§ What this task involves:
Edit the entries below, replacing every occurrence of "GUI agent" with "screen assistant" and leaving everything else unchanged.

§ The data:
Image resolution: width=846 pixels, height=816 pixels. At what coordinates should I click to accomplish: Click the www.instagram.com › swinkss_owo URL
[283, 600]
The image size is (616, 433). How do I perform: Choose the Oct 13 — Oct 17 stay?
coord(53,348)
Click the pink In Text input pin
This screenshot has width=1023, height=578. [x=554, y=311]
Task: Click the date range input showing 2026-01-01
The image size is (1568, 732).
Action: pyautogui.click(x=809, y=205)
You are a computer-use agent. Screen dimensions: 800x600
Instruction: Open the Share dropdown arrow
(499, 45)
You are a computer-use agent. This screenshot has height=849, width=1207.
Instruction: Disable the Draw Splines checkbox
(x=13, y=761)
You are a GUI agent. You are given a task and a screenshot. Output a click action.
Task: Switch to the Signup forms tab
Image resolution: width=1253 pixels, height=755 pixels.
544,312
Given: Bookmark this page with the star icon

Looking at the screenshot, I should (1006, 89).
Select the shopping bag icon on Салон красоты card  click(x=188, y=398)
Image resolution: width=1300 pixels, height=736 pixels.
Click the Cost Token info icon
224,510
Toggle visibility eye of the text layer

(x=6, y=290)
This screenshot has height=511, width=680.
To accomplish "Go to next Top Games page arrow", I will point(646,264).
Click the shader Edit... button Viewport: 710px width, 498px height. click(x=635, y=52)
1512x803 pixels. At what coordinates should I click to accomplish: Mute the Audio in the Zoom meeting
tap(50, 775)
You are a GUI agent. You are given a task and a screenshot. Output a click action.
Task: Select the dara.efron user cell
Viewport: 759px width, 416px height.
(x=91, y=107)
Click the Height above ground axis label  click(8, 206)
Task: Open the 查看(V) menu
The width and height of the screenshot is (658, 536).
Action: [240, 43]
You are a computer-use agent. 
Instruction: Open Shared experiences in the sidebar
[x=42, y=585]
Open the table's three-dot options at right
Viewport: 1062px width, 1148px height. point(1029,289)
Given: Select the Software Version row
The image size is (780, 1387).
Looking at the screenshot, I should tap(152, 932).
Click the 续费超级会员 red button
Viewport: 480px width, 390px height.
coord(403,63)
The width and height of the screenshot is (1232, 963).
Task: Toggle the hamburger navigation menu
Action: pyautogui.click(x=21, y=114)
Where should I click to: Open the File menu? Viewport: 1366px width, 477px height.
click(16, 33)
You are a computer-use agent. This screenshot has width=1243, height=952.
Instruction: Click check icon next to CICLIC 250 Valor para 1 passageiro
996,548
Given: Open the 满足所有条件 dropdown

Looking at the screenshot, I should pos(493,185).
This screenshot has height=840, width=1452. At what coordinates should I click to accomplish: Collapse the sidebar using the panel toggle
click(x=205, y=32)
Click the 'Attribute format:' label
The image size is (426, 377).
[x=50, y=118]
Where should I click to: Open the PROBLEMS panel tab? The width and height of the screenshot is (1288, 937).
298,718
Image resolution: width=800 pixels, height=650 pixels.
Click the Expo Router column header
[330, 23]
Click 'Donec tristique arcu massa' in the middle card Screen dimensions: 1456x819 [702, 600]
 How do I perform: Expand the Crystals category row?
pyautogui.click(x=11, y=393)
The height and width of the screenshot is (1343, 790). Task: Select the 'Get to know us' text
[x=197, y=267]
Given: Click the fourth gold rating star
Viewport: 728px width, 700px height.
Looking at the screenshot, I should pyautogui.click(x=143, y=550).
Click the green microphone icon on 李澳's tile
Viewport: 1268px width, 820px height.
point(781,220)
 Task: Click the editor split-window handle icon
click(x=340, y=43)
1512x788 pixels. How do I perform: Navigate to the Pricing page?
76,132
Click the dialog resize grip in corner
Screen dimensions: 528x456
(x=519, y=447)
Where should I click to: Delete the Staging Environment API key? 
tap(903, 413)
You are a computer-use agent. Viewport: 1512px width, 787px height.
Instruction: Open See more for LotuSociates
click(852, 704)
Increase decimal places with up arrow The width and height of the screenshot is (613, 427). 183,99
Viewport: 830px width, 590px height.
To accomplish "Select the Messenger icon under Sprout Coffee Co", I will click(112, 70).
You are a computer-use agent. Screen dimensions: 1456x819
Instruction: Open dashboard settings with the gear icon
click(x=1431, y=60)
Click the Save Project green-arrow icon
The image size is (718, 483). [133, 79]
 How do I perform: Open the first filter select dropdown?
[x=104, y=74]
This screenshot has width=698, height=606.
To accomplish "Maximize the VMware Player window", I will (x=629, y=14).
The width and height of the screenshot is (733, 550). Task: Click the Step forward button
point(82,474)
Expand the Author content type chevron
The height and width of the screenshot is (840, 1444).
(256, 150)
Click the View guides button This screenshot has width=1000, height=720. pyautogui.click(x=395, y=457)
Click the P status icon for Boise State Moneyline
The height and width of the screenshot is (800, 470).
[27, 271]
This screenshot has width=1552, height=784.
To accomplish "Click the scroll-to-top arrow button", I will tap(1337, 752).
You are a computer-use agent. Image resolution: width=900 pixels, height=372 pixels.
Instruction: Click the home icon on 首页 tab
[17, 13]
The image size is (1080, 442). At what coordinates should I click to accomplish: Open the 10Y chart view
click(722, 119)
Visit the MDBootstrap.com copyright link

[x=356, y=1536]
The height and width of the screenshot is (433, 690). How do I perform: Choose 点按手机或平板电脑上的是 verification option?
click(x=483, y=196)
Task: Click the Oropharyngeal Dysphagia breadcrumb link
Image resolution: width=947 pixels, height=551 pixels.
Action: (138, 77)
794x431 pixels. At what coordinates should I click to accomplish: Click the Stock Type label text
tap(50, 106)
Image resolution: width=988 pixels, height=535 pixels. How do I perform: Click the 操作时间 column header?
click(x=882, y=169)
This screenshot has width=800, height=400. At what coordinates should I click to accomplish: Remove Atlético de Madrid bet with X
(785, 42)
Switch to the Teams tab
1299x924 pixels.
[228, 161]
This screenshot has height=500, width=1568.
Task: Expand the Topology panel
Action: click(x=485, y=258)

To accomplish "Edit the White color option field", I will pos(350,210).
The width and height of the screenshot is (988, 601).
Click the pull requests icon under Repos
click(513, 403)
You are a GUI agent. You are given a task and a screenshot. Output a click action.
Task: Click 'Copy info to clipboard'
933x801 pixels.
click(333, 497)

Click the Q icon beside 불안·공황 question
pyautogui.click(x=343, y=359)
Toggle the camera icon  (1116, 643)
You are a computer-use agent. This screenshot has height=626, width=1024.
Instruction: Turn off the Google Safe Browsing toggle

§ Answer to the problem:
Image resolution: width=846 pixels, height=816 pixels. At what coordinates should I click to accomplish: Click the www.instagram.com › swinkss_owo URL
[283, 600]
The image size is (616, 433). How do I perform: Choose the Oct 13 — Oct 17 stay?
coord(53,348)
Click the pink In Text input pin
This screenshot has width=1023, height=578. [x=554, y=311]
Task: Click the date range input showing 2026-01-01
The image size is (1568, 732).
Action: pyautogui.click(x=809, y=205)
You are a computer-use agent. Screen dimensions: 800x600
Instruction: Open the Share dropdown arrow
(499, 45)
You are a computer-use agent. This screenshot has height=849, width=1207.
Instruction: Disable the Draw Splines checkbox
(x=13, y=761)
You are a screen assistant. You are given a task and a screenshot. Output a click action.
Task: Switch to the Signup forms tab
Image resolution: width=1253 pixels, height=755 pixels.
544,312
Given: Bookmark this page with the star icon

Looking at the screenshot, I should (1006, 89).
Select the shopping bag icon on Салон красоты card  click(x=188, y=398)
Image resolution: width=1300 pixels, height=736 pixels.
Click the Cost Token info icon
224,510
Toggle visibility eye of the text layer

(x=6, y=290)
This screenshot has height=511, width=680.
To accomplish "Go to next Top Games page arrow", I will point(646,264).
Click the shader Edit... button Viewport: 710px width, 498px height. click(x=635, y=52)
1512x803 pixels. At what coordinates should I click to accomplish: Mute the Audio in the Zoom meeting
tap(50, 775)
You are a screen assistant. You are given a task and a screenshot. Output a click action.
Task: Select the dara.efron user cell
Viewport: 759px width, 416px height.
(x=91, y=107)
Click the Height above ground axis label  click(8, 206)
Task: Open the 查看(V) menu
The width and height of the screenshot is (658, 536).
Action: [240, 43]
You are a computer-use agent. 
Instruction: Open Shared experiences in the sidebar
[x=42, y=585]
Open the table's three-dot options at right
Viewport: 1062px width, 1148px height. point(1029,289)
Given: Select the Software Version row
The image size is (780, 1387).
Looking at the screenshot, I should tap(152, 932).
Click the 续费超级会员 red button
Viewport: 480px width, 390px height.
coord(403,63)
The width and height of the screenshot is (1232, 963).
Task: Toggle the hamburger navigation menu
Action: pyautogui.click(x=21, y=114)
Where should I click to: Open the File menu? Viewport: 1366px width, 477px height.
click(16, 33)
You are a computer-use agent. This screenshot has width=1243, height=952.
Instruction: Click check icon next to CICLIC 250 Valor para 1 passageiro
996,548
Given: Open the 满足所有条件 dropdown

Looking at the screenshot, I should pos(493,185).
This screenshot has height=840, width=1452. At what coordinates should I click to accomplish: Collapse the sidebar using the panel toggle
click(x=205, y=32)
Click the 'Attribute format:' label
The image size is (426, 377).
[x=50, y=118]
Where should I click to: Open the PROBLEMS panel tab? The width and height of the screenshot is (1288, 937).
298,718
Image resolution: width=800 pixels, height=650 pixels.
Click the Expo Router column header
[330, 23]
Click 'Donec tristique arcu massa' in the middle card Screen dimensions: 1456x819 [702, 600]
 How do I perform: Expand the Crystals category row?
pyautogui.click(x=11, y=393)
The height and width of the screenshot is (1343, 790). Task: Select the 'Get to know us' text
[x=197, y=267]
Given: Click the fourth gold rating star
Viewport: 728px width, 700px height.
Looking at the screenshot, I should pyautogui.click(x=143, y=550).
Click the green microphone icon on 李澳's tile
Viewport: 1268px width, 820px height.
point(781,220)
 Task: Click the editor split-window handle icon
click(x=340, y=43)
1512x788 pixels. How do I perform: Navigate to the Pricing page?
76,132
Click the dialog resize grip in corner
Screen dimensions: 528x456
(x=519, y=447)
Where should I click to: Delete the Staging Environment API key? 
tap(903, 413)
You are a computer-use agent. Viewport: 1512px width, 787px height.
Instruction: Open See more for LotuSociates
click(852, 704)
Increase decimal places with up arrow The width and height of the screenshot is (613, 427). 183,99
Viewport: 830px width, 590px height.
To accomplish "Select the Messenger icon under Sprout Coffee Co", I will click(112, 70).
You are a computer-use agent. Screen dimensions: 1456x819
Instruction: Open dashboard settings with the gear icon
click(x=1431, y=60)
Click the Save Project green-arrow icon
The image size is (718, 483). [133, 79]
 How do I perform: Open the first filter select dropdown?
[x=104, y=74]
This screenshot has width=698, height=606.
To accomplish "Maximize the VMware Player window", I will (x=629, y=14).
The width and height of the screenshot is (733, 550). Task: Click the Step forward button
point(82,474)
Expand the Author content type chevron
The height and width of the screenshot is (840, 1444).
(256, 150)
Click the View guides button This screenshot has width=1000, height=720. pyautogui.click(x=395, y=457)
Click the P status icon for Boise State Moneyline
The height and width of the screenshot is (800, 470).
[27, 271]
This screenshot has width=1552, height=784.
To accomplish "Click the scroll-to-top arrow button", I will tap(1337, 752).
You are a computer-use agent. Image resolution: width=900 pixels, height=372 pixels.
Instruction: Click the home icon on 首页 tab
[17, 13]
The image size is (1080, 442). At what coordinates should I click to accomplish: Open the 10Y chart view
click(722, 119)
Visit the MDBootstrap.com copyright link

[x=356, y=1536]
The height and width of the screenshot is (433, 690). How do I perform: Choose 点按手机或平板电脑上的是 verification option?
click(x=483, y=196)
Task: Click the Oropharyngeal Dysphagia breadcrumb link
Image resolution: width=947 pixels, height=551 pixels.
Action: (138, 77)
794x431 pixels. At what coordinates should I click to accomplish: Click the Stock Type label text
tap(50, 106)
Image resolution: width=988 pixels, height=535 pixels. How do I perform: Click the 操作时间 column header?
click(x=882, y=169)
This screenshot has width=800, height=400. At what coordinates should I click to accomplish: Remove Atlético de Madrid bet with X
(785, 42)
Switch to the Teams tab
1299x924 pixels.
[228, 161]
This screenshot has height=500, width=1568.
Task: Expand the Topology panel
Action: click(x=485, y=258)

To accomplish "Edit the White color option field", I will pos(350,210).
The width and height of the screenshot is (988, 601).
Click the pull requests icon under Repos
click(513, 403)
You are a screen assistant. You are given a task and a screenshot. Output a click action.
Task: Click 'Copy info to clipboard'
933x801 pixels.
click(333, 497)

Click the Q icon beside 불안·공황 question
pyautogui.click(x=343, y=359)
Toggle the camera icon  (1116, 643)
You are a computer-use agent. This screenshot has height=626, width=1024.
Instruction: Turn off the Google Safe Browsing toggle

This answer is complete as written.